At the same time, Mattis tempers a warrior’s credo with compassion for innocent victims of war, especially women and children caught up in or near the maelstrom of the battlefield. He rails, for instance, at “the egregious behavior of rogue guards at Abu Ghraib [which] had cost us the moral high ground.” Mattis’ leadership package emphasizes adherence to the law of war as a basic tenet. Even as he speaks often and straightforwardly about his quest to lawfully kill those enemy combatants who stand in the way of his Marines’ mission, and who fail to surrender, he never permits crossing professional or ethical lines. He cites two core principles that may appear to be paradoxical or contradictory to some. For Mattis, they are the essence of leadership in projecting deadly force in areas where civilians reside.
First, don’t stop. Don’t slow down, don’t create a traffic jam. Jab, feint, hit, and move, move, move.
Second, keep your honor clean. Thousands of homes, stores, stalls, and mud and concrete houses lined the roads. Terrified civilians would be in the line of fire. I made it clear that our division would do more than any unit in history to avoid civilian casualties.

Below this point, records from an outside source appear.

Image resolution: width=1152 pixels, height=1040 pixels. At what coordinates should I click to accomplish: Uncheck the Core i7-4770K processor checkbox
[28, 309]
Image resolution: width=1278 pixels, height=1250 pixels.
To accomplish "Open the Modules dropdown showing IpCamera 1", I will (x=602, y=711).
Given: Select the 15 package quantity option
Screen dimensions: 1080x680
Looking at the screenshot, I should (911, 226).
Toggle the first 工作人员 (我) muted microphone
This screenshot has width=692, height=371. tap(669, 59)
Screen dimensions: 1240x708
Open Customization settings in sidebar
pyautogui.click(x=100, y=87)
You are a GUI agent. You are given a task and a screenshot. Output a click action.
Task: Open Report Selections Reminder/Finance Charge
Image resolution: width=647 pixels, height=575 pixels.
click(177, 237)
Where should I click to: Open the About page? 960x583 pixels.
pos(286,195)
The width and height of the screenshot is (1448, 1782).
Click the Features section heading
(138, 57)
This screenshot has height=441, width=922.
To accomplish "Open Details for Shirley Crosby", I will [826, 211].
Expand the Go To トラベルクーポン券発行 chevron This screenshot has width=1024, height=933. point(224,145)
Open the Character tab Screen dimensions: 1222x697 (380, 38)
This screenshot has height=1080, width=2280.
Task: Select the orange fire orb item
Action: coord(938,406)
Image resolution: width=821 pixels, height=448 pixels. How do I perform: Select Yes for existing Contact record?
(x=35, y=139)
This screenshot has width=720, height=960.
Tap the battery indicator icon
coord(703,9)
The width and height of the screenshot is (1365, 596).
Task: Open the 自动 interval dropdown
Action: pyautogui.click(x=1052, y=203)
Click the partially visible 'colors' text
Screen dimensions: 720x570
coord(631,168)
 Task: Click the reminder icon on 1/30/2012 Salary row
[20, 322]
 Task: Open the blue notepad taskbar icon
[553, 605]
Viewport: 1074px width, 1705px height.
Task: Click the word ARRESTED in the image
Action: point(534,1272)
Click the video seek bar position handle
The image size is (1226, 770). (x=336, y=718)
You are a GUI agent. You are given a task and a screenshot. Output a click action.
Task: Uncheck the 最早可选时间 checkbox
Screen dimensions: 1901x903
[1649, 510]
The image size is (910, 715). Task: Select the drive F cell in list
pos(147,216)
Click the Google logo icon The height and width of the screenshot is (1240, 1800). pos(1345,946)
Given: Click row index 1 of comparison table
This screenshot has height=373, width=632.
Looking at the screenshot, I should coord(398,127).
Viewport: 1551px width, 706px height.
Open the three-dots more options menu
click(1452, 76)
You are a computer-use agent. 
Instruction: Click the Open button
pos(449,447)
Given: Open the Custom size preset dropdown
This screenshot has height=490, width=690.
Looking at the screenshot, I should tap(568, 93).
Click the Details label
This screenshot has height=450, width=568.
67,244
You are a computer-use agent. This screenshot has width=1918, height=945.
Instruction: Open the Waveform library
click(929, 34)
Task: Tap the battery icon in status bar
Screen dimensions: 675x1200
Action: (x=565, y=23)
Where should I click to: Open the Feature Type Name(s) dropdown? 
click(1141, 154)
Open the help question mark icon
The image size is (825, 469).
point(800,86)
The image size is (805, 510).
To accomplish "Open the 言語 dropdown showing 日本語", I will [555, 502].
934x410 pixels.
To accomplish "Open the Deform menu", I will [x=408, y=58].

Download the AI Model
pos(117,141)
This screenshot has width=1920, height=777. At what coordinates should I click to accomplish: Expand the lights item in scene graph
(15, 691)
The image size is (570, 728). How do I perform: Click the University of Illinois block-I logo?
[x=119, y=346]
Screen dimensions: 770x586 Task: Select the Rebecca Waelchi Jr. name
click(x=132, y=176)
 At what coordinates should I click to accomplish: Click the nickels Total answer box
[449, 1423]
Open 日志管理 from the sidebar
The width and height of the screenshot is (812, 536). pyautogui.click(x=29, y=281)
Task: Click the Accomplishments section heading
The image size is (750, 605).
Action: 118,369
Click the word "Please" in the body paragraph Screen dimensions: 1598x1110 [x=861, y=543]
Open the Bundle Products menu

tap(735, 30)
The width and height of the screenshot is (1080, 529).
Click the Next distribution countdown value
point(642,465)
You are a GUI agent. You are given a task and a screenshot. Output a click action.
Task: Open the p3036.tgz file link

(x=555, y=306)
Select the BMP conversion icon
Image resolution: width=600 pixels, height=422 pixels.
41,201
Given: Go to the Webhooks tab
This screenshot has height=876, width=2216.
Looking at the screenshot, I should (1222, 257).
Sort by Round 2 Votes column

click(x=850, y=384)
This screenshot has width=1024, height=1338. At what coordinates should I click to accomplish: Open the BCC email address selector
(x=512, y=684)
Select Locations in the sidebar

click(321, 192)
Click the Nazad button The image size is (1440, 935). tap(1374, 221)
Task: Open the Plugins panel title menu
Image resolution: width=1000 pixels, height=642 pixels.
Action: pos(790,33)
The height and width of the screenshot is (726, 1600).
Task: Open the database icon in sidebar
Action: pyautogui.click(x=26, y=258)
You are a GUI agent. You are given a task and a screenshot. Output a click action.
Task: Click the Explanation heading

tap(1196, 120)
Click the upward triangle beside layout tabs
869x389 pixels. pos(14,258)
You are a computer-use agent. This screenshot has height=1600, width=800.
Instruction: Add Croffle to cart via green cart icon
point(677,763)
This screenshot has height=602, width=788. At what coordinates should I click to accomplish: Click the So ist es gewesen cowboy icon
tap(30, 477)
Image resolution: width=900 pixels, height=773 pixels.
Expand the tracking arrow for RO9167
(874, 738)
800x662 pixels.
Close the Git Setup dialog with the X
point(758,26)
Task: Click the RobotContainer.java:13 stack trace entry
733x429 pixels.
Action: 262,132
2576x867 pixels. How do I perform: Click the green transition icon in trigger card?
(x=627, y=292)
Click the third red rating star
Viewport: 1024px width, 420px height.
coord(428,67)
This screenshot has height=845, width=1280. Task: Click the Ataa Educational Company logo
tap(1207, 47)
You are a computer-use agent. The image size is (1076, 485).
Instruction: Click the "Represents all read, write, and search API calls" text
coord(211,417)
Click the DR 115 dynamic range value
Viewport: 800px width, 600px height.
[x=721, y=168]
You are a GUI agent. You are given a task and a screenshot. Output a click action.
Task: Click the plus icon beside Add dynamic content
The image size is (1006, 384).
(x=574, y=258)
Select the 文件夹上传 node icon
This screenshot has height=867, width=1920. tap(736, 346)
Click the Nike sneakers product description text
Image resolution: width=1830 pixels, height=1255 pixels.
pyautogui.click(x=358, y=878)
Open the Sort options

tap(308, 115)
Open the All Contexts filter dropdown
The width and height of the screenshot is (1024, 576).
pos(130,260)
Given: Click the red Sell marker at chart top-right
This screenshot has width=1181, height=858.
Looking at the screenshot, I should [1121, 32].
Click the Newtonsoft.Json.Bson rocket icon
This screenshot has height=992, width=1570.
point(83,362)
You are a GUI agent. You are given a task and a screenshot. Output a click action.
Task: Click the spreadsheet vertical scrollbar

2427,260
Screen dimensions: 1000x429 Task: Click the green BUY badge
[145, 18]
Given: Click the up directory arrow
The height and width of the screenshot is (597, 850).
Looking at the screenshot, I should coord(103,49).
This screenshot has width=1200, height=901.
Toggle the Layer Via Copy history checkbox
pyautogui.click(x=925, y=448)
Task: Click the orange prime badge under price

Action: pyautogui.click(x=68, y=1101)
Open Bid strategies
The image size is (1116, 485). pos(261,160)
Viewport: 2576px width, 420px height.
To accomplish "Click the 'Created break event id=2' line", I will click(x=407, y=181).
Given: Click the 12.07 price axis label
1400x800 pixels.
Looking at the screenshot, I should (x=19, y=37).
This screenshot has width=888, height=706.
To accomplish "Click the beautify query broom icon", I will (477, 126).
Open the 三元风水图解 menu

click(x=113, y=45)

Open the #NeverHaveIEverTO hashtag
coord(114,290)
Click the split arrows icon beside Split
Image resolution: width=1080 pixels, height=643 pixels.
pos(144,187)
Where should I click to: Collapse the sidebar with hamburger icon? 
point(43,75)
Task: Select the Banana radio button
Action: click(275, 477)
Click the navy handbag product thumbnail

The phrase, “no better friend, no worse enemy,” attributed to
Roman General Lucius Cornelius Sulla over 2,000 years ago, embraces a
fundamental truth for the ethical combatant, and it became Mattis’ calling
card.
Mattis challenges innumerable conventional wisdoms. He displays ingenuity and creativity in combat and invites those qualities in his subordinates; dispels rigid adherence to “doctrine” which he conceives as a startup point; and sees “commander’s intent” as a conceptual primer, not a constraint, for commanders who should understand what that intent is and be able to “seize fleeting opportunities under stress.”
Mattis often injects his famous wry sense of humor into a substantive message. He takes apart a mainstay of modern military (and civilian) classrooms and briefings—the PowerPoint:
PowerPoint is the scourge of critical thinking. It encourages fragmented logic by the briefer and passivity in the listener. Only a verbal narrative that logically connects a succinct problem statement using rational thinking can develop sound solutions. PowerPoint is excellent when displaying data; but it makes us stupid when applied to critical thinking.
Effective leadership must combine discerning, sometimes elusive, qualities for anyone in a position of high authority and responsibility. The ability to inspire others and to cause them to follow with trust and confidence requires a combination of talent, high character, integrity, perseverance, and hard work. A leader of troops in combat must also demonstrate personal courage and presence of mind in the most daunting circumstances. In Call Sign Chaos, Mattis powerfully demonstrates the qualities and actions that define leadership, but, perhaps most important for a work like his and West’s, he shows others what they, too, need to be leaders themselves.
Notes
1.
Col Chris Woodbridge, “Authentic Leadership:
An Interview with General James N. Mattis, USMC (Ret) and Francis J.
(Bing) West,” Marine Corps Gazette (Quantico,
VA: October 2019).
2.
See Call Sign Chaos,
Appendix B, which is Gen Mattis’ letter during the Iraq War elaborating on the
importance of professional reading. He also lists 58 of his “favorite books.”
3.
In a post-publication interview, Gen Mattis said, “Well there’s no doubt in my
mind the most enjoyable job is to be an Infantry Platoon Commander where the
physical toughness and the mental abilities are on full display to your troops.See “Authentic Leadership.”